In Re Stockbridge Funding Corp., 158 B.R. 914 (S.D.N.Y. 1993)

US District Court for the Southern District of New York - 158 B.R. 914 (S.D.N.Y. 1993)
September 24, 1993

158 B.R. 914 (1993)

STOCKSCHLAEDER & McDONALD, ESQS., Paul F. Stockschlaeder, Mary K. Stockschlaeder, Gilbert Spitzer and Jerome Spitzer, Plaintiffs,
David R. KITTAY, in his capacity as Trustee for the Estate of Debtor, and Irwin Birnbaum, Defendants.

No. 93 Civ. 0287 (JES).

United States District Court, S.D. New York.

September 24, 1993.

*915 Sherman Citron & Karasik, P.C., New York City (Howard Karasik, of counsel), for appellant.

David R. Kittay, P.C., White Plains, NY (David R. Kittay, of counsel), for appellee.



SPRIZZO, District Judge.

Appellant law firm Stockschlaeder & McDonald appeals from an order of the United States Bankruptcy Court for the Southern District of New York (Conrad, B.J.) dated October 22, 1992, which, after a hearing, determined appellant to be guilty of civil contempt, imposed sanctions based thereon and found that appellant violated the bankruptcy's automatic stay under 11 U.S.C. § 362. For the reasons that follow, the order appealed from is affirmed in part and vacated in part.

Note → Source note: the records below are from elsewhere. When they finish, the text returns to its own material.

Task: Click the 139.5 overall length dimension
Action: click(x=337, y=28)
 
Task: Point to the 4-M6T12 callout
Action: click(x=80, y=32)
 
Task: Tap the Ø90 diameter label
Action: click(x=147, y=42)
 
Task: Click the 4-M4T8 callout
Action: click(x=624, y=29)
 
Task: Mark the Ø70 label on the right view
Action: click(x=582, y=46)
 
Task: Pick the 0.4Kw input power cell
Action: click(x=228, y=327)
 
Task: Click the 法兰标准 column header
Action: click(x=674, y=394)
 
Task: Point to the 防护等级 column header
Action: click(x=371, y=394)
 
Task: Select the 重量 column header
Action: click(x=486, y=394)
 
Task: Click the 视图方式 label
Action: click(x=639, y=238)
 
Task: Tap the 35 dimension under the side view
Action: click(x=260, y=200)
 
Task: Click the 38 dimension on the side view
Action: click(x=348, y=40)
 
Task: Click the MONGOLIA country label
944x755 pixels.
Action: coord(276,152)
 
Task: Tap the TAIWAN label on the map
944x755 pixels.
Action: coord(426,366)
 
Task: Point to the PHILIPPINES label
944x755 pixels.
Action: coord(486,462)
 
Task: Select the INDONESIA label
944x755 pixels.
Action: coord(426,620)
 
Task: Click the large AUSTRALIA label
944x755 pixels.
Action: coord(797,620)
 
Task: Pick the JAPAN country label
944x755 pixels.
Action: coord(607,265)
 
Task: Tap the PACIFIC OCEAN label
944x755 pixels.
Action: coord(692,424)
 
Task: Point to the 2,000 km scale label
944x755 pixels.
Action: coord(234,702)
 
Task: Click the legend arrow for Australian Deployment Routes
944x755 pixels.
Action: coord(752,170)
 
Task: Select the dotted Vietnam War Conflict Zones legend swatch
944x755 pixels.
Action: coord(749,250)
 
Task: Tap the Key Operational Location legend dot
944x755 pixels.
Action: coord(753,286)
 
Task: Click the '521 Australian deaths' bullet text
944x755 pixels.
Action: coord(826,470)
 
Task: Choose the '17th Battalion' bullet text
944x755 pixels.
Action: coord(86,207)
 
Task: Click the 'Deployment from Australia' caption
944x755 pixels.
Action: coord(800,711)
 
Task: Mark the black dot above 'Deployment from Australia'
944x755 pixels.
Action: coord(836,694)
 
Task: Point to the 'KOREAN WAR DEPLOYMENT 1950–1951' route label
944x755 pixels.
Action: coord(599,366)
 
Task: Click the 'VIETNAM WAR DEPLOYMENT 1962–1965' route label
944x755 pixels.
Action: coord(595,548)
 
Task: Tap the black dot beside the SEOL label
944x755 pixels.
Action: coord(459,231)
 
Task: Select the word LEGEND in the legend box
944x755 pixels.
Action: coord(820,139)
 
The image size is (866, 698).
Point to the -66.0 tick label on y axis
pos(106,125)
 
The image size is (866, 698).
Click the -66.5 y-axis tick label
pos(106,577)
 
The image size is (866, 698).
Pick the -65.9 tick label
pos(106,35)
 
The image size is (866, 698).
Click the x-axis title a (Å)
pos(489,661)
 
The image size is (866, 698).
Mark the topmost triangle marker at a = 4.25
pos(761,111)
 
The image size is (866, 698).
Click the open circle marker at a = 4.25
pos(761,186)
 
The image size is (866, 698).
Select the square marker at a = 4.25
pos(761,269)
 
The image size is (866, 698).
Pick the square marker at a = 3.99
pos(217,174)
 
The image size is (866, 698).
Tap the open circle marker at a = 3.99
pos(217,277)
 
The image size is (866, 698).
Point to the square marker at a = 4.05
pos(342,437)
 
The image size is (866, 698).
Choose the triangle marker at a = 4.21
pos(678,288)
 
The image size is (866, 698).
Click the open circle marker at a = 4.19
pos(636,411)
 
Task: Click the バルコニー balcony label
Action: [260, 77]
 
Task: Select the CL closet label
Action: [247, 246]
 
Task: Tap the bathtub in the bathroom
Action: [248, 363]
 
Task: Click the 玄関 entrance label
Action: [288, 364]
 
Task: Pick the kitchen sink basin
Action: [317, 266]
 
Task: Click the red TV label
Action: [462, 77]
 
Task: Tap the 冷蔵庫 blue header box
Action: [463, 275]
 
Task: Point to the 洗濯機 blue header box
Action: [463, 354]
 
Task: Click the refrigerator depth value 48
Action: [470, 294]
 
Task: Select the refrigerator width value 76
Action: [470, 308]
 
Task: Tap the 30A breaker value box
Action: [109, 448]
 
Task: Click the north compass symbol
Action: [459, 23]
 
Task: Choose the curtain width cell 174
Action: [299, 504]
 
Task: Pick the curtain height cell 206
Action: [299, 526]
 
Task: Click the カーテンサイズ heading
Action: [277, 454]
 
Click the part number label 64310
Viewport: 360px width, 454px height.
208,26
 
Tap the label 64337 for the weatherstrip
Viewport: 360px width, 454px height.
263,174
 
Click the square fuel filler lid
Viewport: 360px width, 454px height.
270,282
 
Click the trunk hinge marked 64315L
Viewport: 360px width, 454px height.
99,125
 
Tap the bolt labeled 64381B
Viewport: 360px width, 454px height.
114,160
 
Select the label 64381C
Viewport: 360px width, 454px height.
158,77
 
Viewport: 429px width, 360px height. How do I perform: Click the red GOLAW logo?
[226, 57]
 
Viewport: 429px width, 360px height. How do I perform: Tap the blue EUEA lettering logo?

Except where otherwise indicated, the relevant facts have been taken from the documentary evidence introduced and the various transcripts of proceedings taken in this case.[1]

Prior to being placed in bankruptcy, Stockbridge Funding Corp. ("Stockbridge" or "debtor") had been engaged in the business of selling mortgages to institutional investors. See In re Stockbridge Funding Corp., supra, 145 B.R. at 800. At some point, certain Stockbridge employees devised a scheme whereby Stockbridge guaranteed returns to individual investors and, to secure their investments, promised to assign and record mortgages to secure their investments. Id. However, those investments were not, as promised, risk-free nor, as was most often the case, were the assigned mortgages recorded. Id. at 800-01. Many of these individual investors lost most or all of their investments, id. at 800, and a criminal investigation into Stockbridge's practices was eventually begun. Id. at 801, n. 5.

On January 4, 1991, creditors of Stockbridge filed an involuntary petition against it under Chapter 7 of the Bankruptcy Code which was later converted to a proceeding under Chapter 11. Id. at 800. On January 28, 1991, David R. Kittay was appointed interim trustee of debtor's estate ("Trustee" or "appellee"). See D-11, annexed Application in Support of Order to Show Cause, ¶ 3.

On February 1, 1991, the Trustee brought before the bankruptcy court, and the bankruptcy court signed, an order to show cause why debtor's former attorneys, the law firm of Stockschlaeder & McDonald *916 ("appellant"), should not turn over documents in the firm's possession relating to the debtor's business. That February 1 order to show cause scheduled a hearing before the bankruptcy court on March 1, 1991 for "the debtor and all parties in interest" to show cause "why an order should not be entered . . .; (2) compelling turnover to the Trustee of notes, mortgages, loan files and other records and property of the estate currently believed to be in the possession of attorneys who represented the debtor . . .," See D-11 at 1, and further required, in the interim period before the March 1 hearing, that debtor's "present and former attorneys . . . grant the trustee and his agents access to all documents and files related to the business of the debtor. . . ." D-11 at 3. Notably, appellant's February 22, 1991, response to the Order to Show Cause freely acknowledges that the Trustee's motion sought turnover of the relevant files. See D-13, ¶¶ 5-7.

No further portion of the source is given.